→ Exercise: Whenever a line in the listing contains "Sacoor", copy that line.

→ Data supplied:
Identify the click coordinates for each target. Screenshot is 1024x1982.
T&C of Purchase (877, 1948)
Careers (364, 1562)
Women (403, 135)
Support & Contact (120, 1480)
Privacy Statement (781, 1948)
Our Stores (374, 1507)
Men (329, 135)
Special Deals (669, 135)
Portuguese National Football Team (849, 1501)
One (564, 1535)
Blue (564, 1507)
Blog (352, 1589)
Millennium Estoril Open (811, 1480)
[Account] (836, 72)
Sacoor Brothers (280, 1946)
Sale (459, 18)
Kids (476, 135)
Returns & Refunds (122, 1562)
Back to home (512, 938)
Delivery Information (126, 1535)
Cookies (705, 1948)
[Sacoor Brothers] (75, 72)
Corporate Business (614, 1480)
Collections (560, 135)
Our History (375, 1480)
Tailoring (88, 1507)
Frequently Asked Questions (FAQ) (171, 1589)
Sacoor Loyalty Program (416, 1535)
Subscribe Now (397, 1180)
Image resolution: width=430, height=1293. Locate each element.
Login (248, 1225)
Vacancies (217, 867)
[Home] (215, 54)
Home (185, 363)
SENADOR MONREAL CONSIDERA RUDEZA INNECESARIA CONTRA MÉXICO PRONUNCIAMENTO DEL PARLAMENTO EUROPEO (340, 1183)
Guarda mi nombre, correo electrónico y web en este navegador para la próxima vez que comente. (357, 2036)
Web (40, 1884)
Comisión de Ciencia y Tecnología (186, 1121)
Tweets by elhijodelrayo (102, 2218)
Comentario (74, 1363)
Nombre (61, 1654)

→ Response to this task:
Sacoor Brothers (280, 1946)
[Sacoor Brothers] (75, 72)
Sacoor Loyalty Program (416, 1535)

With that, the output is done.